# Task brief:
Using the line that contains "This screenshot has width=611, height=305." as the first line and the last line of the data as the final one, give every line in that range again exactly.

# Records shown:
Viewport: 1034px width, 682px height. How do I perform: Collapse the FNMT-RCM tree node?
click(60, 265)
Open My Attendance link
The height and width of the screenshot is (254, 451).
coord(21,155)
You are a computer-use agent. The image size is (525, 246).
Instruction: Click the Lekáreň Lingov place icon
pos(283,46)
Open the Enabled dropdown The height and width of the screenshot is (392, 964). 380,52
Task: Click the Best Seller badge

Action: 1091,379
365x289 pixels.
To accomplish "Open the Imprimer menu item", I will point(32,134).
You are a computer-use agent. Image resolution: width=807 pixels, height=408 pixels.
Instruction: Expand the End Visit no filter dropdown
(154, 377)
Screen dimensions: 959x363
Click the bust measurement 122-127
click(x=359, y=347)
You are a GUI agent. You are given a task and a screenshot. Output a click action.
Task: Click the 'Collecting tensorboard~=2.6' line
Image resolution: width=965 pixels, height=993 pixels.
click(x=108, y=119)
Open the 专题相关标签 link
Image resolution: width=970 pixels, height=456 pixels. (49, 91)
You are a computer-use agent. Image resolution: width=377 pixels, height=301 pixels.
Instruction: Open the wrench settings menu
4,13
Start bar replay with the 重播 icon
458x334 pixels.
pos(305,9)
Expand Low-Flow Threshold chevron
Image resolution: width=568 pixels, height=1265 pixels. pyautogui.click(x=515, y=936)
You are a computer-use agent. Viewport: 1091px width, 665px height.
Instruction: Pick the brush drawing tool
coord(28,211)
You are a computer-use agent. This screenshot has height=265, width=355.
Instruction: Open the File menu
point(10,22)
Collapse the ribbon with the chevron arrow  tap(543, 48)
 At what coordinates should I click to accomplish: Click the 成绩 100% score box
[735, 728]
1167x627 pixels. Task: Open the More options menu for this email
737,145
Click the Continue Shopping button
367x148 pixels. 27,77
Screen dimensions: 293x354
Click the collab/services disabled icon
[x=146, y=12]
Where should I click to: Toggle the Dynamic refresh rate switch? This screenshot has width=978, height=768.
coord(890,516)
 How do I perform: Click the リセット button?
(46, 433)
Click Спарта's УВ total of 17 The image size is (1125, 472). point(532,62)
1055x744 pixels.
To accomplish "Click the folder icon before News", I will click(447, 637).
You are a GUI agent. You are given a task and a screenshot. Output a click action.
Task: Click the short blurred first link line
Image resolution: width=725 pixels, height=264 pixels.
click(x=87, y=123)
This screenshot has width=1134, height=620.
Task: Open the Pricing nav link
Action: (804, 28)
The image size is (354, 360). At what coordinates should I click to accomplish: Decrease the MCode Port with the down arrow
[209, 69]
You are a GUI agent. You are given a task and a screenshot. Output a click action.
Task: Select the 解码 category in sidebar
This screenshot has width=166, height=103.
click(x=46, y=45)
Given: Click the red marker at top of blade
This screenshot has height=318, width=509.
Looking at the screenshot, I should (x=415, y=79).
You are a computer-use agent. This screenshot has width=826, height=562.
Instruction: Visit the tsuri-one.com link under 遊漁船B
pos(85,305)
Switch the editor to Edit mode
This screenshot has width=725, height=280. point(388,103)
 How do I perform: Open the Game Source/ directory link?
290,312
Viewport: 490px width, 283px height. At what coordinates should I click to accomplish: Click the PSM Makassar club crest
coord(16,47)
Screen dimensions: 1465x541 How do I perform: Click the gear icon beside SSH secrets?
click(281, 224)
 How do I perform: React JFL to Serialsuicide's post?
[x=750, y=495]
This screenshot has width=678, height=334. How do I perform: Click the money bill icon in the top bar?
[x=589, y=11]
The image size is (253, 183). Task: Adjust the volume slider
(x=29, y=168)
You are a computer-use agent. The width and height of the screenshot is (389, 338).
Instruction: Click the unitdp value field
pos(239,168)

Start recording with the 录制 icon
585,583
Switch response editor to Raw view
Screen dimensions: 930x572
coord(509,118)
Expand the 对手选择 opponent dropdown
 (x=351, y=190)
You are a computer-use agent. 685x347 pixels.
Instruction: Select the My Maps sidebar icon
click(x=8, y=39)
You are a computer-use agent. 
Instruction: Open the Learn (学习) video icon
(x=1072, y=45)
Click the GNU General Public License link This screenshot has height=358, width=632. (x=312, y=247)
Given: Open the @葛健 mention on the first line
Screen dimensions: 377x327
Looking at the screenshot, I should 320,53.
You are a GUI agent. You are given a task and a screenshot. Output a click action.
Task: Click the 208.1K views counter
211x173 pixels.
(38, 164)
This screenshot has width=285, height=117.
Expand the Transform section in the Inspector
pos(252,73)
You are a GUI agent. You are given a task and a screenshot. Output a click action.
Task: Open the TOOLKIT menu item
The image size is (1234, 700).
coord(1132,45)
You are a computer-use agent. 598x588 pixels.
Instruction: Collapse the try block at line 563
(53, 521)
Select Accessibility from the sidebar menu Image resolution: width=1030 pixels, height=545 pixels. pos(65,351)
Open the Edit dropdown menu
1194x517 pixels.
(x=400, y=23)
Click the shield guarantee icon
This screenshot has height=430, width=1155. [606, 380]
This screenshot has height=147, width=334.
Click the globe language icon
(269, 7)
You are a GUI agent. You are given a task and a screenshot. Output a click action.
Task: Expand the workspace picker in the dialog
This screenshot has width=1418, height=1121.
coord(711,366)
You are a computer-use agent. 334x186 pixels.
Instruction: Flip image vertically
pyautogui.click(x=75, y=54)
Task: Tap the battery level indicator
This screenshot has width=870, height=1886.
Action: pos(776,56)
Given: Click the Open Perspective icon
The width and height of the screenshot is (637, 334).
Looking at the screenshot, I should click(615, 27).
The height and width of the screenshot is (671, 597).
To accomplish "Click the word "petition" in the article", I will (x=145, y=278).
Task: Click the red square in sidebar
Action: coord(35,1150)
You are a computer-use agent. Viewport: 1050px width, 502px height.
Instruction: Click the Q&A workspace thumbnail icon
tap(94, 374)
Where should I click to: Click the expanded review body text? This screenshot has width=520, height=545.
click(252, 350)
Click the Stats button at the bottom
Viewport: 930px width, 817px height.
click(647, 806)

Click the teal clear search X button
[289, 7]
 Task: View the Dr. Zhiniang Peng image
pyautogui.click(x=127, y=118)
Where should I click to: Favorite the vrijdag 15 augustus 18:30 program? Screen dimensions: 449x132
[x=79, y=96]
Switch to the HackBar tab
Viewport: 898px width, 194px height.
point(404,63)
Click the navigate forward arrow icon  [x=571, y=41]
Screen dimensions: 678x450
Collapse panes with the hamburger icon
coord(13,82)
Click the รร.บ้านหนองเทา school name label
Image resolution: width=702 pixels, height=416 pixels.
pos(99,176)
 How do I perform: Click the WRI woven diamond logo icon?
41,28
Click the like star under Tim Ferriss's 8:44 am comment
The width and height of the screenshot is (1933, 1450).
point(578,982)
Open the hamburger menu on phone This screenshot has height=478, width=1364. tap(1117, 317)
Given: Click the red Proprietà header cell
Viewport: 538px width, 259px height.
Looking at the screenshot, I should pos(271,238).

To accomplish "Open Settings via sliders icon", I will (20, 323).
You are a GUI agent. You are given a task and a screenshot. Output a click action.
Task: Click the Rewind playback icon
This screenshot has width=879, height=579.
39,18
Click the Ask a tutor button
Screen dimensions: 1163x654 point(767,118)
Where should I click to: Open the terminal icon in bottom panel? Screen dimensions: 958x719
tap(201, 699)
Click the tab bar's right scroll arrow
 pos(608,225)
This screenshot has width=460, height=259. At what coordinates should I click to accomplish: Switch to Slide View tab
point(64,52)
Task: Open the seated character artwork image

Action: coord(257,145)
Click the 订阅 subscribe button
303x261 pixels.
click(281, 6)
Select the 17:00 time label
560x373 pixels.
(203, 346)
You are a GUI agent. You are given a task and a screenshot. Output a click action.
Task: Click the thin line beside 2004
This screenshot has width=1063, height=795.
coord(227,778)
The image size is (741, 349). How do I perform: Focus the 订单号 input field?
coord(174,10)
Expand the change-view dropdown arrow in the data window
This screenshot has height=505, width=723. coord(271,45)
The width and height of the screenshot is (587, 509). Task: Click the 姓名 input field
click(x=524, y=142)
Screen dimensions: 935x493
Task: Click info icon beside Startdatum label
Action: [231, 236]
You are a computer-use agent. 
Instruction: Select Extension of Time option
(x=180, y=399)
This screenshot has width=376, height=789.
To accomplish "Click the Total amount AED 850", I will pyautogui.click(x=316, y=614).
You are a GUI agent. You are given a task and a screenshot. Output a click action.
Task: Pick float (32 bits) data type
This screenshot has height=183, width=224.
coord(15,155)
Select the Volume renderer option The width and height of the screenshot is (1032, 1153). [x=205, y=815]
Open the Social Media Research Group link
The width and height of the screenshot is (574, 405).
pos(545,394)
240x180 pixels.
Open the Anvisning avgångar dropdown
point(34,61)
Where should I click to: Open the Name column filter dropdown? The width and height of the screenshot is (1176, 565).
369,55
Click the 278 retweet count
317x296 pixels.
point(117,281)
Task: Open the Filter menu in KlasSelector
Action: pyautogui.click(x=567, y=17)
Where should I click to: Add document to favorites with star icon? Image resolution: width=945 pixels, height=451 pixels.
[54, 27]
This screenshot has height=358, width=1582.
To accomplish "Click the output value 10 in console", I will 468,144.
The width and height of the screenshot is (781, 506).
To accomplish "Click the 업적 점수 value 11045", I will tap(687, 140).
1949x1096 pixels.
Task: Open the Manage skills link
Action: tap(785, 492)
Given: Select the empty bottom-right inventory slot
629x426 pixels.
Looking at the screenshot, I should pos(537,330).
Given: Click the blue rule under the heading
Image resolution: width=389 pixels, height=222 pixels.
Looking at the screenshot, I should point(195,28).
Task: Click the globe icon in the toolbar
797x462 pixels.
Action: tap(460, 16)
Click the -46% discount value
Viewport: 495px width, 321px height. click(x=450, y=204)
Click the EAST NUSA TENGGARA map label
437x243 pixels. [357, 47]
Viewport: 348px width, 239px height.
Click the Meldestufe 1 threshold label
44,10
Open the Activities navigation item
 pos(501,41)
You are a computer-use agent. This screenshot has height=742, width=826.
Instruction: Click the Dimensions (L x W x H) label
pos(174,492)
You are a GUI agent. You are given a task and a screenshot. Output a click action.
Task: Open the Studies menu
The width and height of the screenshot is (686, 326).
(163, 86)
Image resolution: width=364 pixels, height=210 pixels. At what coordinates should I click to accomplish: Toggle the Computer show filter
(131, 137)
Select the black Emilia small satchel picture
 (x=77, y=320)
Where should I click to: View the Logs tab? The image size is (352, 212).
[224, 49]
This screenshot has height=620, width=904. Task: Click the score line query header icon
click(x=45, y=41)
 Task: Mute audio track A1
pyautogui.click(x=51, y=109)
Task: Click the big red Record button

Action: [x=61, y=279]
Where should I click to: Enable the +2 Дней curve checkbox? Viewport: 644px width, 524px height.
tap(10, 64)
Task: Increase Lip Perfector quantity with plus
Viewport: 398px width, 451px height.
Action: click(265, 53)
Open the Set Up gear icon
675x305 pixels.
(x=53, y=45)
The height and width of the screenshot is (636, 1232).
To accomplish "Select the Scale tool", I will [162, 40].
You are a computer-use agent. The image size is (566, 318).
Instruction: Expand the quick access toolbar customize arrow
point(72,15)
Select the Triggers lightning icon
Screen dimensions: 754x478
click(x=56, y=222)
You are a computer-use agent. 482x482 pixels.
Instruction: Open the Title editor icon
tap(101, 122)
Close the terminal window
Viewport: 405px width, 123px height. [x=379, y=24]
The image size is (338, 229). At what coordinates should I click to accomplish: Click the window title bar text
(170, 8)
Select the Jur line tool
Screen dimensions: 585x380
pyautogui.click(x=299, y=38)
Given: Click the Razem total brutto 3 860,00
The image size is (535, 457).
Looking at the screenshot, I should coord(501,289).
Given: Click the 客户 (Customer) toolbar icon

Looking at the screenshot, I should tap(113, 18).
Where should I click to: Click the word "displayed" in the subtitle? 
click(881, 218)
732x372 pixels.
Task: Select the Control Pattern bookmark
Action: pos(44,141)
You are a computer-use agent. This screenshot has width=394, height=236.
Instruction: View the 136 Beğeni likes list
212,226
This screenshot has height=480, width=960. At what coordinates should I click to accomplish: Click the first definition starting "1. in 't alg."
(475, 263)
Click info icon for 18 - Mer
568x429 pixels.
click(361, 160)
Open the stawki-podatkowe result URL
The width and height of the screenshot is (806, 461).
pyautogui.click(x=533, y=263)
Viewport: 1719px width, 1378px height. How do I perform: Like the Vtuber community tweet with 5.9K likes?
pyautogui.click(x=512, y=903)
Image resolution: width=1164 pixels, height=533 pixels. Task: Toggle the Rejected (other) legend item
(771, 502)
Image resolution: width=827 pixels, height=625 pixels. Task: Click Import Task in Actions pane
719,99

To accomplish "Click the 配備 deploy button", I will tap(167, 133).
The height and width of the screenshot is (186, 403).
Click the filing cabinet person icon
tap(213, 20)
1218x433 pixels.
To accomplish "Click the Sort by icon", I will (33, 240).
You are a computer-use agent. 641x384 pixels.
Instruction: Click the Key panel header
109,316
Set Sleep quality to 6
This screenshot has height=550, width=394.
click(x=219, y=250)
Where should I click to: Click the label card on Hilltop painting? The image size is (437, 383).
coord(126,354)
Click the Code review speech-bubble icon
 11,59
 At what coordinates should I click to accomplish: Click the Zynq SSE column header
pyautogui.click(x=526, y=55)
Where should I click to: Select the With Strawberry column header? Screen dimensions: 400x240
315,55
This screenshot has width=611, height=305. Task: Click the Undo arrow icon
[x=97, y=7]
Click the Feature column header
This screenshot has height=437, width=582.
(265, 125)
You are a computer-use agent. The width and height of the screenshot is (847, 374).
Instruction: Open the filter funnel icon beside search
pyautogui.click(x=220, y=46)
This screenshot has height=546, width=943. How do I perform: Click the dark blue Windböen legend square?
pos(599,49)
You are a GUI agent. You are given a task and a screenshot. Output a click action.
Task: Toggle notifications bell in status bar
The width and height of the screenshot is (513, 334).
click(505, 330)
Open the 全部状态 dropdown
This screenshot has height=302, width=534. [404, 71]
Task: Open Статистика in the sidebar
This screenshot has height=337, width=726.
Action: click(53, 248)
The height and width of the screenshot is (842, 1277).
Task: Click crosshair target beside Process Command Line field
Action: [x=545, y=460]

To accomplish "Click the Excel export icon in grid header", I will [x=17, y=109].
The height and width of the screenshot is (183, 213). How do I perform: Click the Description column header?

# Result for this task:
This screenshot has width=611, height=305. Task: Click the Undo arrow icon
[x=97, y=7]
Click the Feature column header
This screenshot has height=437, width=582.
(265, 125)
You are a computer-use agent. The width and height of the screenshot is (847, 374).
Instruction: Open the filter funnel icon beside search
pyautogui.click(x=220, y=46)
This screenshot has height=546, width=943. How do I perform: Click the dark blue Windböen legend square?
pos(599,49)
You are a GUI agent. You are given a task and a screenshot. Output a click action.
Task: Toggle notifications bell in status bar
The width and height of the screenshot is (513, 334).
click(505, 330)
Open the 全部状态 dropdown
This screenshot has height=302, width=534. [404, 71]
Task: Open Статистика in the sidebar
This screenshot has height=337, width=726.
Action: click(53, 248)
The height and width of the screenshot is (842, 1277).
Task: Click crosshair target beside Process Command Line field
Action: [x=545, y=460]

To accomplish "Click the Excel export icon in grid header", I will [x=17, y=109].
The height and width of the screenshot is (183, 213). How do I perform: Click the Description column header?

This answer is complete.